このレビューはネタバレを含みます
セリフの少なさ
不自然な会話のなさ
むりやり大きな山場を作ったりしない
作品として好みすぎる。
なにしろこのロードムービーは、主人公が置かれてる境遇を何一つ説明しない。そう考えれば「マッドマックス/怒りのデス・ロード」はあれだけ削ぎ落とした作品だったのに、まだ冗長な部分が見えてくる。
これほどまでに、旅の目的地であるNYを絶望的に描いた作品があっただろうか。
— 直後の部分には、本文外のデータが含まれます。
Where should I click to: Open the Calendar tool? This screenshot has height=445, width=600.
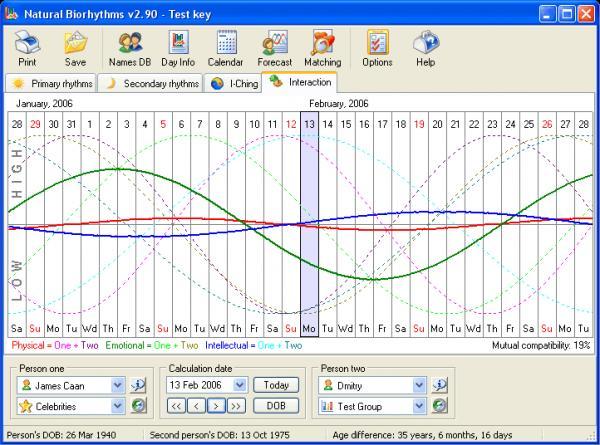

その点は、産業喪失の街ペンシルベニアと何も変わらない。バイト先でお買い上げ金を経理に渡すたびに手に粘着気味のキスをされる日常と何も変わらない。文化祭で「愛の支配者は彼だ」と歌えば「メス犬」と呼ばれる日常と。
微かな希望を探して。
たとえその希望が、手を握ることだけであっても。たとえ一本の指だけであっても。
理解者はただひとり。
そのひとりもまた、器用に見えながらも自分を削られることを理解しながら生きていた。
カラオケで歌う歌詞が身につまされる。
「涙を太陽になんか見せない」
そして、今から受ける手術の名前を口にする。
境遇はなんら変わらない。
でも、微かな希望、一条の光の中に救いはあった。
だから泣くのは今日までだ。
自分で選ぶのだ、明日からの人生は。
この勇敢な旅をこしらえた制作陣に敬意を表し、作品の内容にはあまり触れません。
原題が強い。が、これを日本語タイトルにするのは困難だ。それを諦めた会議室の光景が見える、僕には見えるぞ!